In a model that could perhaps represent the future of cybersecurity, you can look at how General Counsel’s or Chief Legal Officers (CLO) operate at many companies. The legal problem faced by many corporations does bear some resemblance to security in that the problems are complex and the talent to address the problems is expensive. The more specialized the talent is, the more expensive it will be to bring them on board internally. Think of hiring an industrial patent attorney with deep expertise in China who can speak both English and Mandarin. There are very few of them, they are probably already employed and they will command a high salary. Sound familiar?
"MSSPs can be used to extend a team, refocus a team on more important tasks or completely replace an internal team"
To handle this problem, some companies have put in an experienced strong generalist in place as CLO, who then reaches out to a variety of external organizations on a regular basis and specialty and boutique firms as the need for specific expertise arises. In this model, the CLO has a small team or no team but does retain a seat at the business table and a budget for bringing in the right talent at the right time to handle the organization’s changing needs. It is cost-effective, scalable and fast to implement with a single senior corporate executive responsible for the overall function and how it is performing.

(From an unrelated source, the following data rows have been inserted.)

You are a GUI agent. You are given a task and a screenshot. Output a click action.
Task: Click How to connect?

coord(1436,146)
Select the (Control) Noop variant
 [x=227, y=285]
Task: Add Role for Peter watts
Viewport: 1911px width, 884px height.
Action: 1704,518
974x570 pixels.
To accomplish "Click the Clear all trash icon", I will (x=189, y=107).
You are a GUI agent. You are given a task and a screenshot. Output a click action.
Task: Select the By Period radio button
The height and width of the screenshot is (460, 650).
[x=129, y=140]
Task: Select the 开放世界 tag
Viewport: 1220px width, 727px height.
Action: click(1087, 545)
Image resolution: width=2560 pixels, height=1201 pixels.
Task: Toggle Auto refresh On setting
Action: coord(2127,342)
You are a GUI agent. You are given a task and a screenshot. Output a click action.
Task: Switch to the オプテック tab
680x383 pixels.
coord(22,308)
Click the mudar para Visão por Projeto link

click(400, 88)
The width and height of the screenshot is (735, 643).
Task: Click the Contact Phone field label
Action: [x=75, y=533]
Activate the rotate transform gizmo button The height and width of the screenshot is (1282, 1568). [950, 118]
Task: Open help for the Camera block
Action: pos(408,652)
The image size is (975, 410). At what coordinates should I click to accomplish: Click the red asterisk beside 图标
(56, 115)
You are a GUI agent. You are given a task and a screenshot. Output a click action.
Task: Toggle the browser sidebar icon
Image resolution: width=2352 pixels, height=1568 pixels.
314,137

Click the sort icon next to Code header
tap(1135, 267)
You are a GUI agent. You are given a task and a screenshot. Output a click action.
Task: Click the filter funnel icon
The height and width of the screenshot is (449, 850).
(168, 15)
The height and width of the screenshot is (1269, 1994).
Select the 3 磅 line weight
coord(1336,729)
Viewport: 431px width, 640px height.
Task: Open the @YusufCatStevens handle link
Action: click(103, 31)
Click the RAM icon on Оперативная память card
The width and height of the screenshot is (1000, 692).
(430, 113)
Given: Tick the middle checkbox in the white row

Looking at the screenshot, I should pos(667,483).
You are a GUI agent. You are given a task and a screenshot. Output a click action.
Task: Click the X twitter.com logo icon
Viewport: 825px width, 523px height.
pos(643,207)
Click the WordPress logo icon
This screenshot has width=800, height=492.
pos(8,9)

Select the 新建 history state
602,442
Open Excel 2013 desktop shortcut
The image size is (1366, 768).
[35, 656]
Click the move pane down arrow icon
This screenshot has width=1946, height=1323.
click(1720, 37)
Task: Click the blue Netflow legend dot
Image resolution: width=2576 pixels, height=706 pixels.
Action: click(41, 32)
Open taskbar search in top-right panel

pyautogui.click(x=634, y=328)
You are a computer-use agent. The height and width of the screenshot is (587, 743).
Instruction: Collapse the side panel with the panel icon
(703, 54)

Applying this model to cybersecurity would actually have some advantages in that CISOs would be able to focus primarily on strategy and business alignment, organizations could keep costs down and resources could be used more on an “as needed” basis rather than staffing a full team of security professionals who are there “just in case.” Send out the ultra-specialized work like forensics and also the commodity work like monitoring and basic assessment work. Focus instead on the value-add activities and partnering with the business.
MSSPs can be used to extend a team, refocus a team on more important tasks or completely replace an internal team. I am not advocating immediately outsourcing your entire security function, however. Like most complex problems, sometimes a thoughtful hybrid model meets the need more effectively than solutions that offer all or nothing. Ultimately, there is a balance to strike in terms of what you keep in house, what you outsource and everything in between. There also needs to be a lot of attention to performance metrics, service level agreements (SLAs) and overall costs (e.g. can something be done cheaper and better in house?).
MSSPs could allow commodity and even specialty work to be outsourced and could allow access to more advanced tools and expertise than you already have in house. If done right, it could also provide these benefits with a net cost savings in some cases.
Just remember though, you can’t outsource security risk. That’s still very much your problem and why you might well want to keep the things that matter most to you under your direct control.